Friday, April 3, 2015
RBI to approve PBI--- Press News
The country will see many new banks in the coming
years, including a postal bank promoted
by the postal department,Reserve Bank of
India (RBI) governor Raghuram Rajan said
on Thursday.
Speaking on
the occasion of commemorating 80 years of the central bank, the governor said,
“In the coming year, we will have many new players in the banking eco-system,
such as payments banks, small finance banks and possibly a postal bank competing
with existing universal banks, regional rural banks, cooperative banks, and a
variety of non-bank finance companies.”
The
department of posts has already applied for a payments bank licence
after RBI initiated the licensing process last year. Payments banks are niche
banks which will be allowed to function with several restrictions; they will not
be allowed to lend and will have a cap on the deposit it can take from an
individual. A postal bank, if it gets a licence from RBI, will be a universal
bank.
A
task force under T S R Subramanian for suggesting ways to leverage the post
office network has recommended that the government set up a holding company
under the department of posts for immediate roll-out of banking, insurance and
e-commerce services through India’s 155,000 post offices. The task force had
submitted its recommendation last December.

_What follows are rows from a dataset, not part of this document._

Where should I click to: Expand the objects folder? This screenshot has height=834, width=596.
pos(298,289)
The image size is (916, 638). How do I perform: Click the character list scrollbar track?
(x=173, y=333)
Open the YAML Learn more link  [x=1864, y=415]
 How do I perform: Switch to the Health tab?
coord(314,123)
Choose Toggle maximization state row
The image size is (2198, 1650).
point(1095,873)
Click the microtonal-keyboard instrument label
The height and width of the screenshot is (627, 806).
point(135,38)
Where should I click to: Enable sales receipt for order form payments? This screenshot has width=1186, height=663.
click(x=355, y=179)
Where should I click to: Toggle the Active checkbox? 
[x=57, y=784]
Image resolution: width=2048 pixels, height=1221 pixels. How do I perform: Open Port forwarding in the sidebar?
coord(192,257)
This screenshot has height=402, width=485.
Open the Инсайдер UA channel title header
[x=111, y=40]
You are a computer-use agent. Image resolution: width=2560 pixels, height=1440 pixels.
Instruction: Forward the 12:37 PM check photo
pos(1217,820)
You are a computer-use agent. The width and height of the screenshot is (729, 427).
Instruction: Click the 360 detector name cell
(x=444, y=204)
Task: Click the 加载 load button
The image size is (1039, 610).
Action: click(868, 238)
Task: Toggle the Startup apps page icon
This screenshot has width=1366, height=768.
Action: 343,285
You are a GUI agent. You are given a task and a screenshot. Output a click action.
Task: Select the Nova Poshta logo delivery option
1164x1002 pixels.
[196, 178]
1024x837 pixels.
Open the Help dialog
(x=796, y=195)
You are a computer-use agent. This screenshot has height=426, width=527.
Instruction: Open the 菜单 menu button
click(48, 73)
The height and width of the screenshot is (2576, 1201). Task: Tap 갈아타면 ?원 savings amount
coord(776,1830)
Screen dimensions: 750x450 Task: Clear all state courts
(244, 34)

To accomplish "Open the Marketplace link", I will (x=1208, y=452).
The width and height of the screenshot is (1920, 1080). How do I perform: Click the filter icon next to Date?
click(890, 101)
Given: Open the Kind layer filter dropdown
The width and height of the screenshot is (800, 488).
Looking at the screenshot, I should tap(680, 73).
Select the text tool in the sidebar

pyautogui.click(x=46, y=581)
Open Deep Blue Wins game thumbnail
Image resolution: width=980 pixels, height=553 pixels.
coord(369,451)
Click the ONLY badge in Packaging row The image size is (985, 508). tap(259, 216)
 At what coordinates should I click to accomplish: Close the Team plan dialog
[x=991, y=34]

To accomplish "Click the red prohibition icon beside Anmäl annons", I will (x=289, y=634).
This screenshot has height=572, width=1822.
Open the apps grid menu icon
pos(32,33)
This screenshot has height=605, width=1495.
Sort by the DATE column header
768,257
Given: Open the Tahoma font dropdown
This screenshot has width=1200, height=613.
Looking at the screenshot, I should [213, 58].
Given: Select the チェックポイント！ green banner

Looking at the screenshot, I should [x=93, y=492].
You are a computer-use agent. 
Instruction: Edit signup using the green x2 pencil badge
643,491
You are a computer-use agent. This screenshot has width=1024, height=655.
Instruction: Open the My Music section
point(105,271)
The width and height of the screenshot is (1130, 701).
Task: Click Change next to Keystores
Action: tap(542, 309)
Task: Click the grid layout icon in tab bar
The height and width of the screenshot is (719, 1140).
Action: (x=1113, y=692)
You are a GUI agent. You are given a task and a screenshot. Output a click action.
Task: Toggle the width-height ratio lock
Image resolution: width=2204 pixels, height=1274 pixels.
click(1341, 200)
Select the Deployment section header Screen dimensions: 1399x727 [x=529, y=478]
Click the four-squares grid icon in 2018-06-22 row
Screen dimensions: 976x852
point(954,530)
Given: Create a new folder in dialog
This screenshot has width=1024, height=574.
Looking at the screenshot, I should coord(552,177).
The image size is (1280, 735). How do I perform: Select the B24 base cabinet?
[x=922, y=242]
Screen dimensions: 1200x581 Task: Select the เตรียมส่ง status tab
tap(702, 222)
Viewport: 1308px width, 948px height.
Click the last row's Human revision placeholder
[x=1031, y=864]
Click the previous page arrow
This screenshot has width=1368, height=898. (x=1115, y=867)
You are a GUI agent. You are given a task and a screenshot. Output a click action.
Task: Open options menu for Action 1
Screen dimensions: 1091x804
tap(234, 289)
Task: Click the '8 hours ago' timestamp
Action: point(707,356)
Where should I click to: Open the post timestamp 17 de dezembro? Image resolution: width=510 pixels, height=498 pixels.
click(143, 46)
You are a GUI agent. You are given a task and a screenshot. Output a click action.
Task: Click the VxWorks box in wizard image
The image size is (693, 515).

Rajan also said the central bank has
successfully developed a liquid government bond market, which gave the
government the confidence to think of issuing 40-year bonds. “The rupee is truly
becoming international, as foreign institutions queue up to issue
rupee-denominated bonds. New products supported by RBI, such as the recently
introduced interest rate futures contract, are doing roaring business on
exchanges,” he said.
The former chief economist of the
International Monetary Fund (IMF), however, also said the task of the central
bank is far from over, particularly so far as infrastructure financing is
concerned. He also reminded that banks already have too much exposure to
infrastructure while big corporate infrastructure players have also taken too
much debt.
“Going forward, we need to develop new
sources of risk capital so that our infrastructure needs can be financed with a
moderate amount of debt, even as we help the system deleverage,” he
said.
In his speech as the chief guest at the
function, Prime Minister Narendra Modi highlighted the need to extend finance to
the poor.
Modi urged RBI to take the lead in
encouraging financial institutions to set concrete targets for financial
inclusion over the next 20 years, to help transform the quality of life of the
poor.
“I
come as a representative of the poor, underprivileged, marginalised and tribals;
I am one among them; I seek on their behalf and trust you will not disappoint
me,” Modi said.
The Prime Minister also downplayed any
tension between the central bank and the government over several recent
proposals, including shifting of the debt management function from RBI to an
independent agency.
Modi said the governor meets him once
in two months and he found Rajan’s presentations simple and easy to
understand.
“What this means is that maybe
government and RBI’s thoughts are similar and this is possible because of that.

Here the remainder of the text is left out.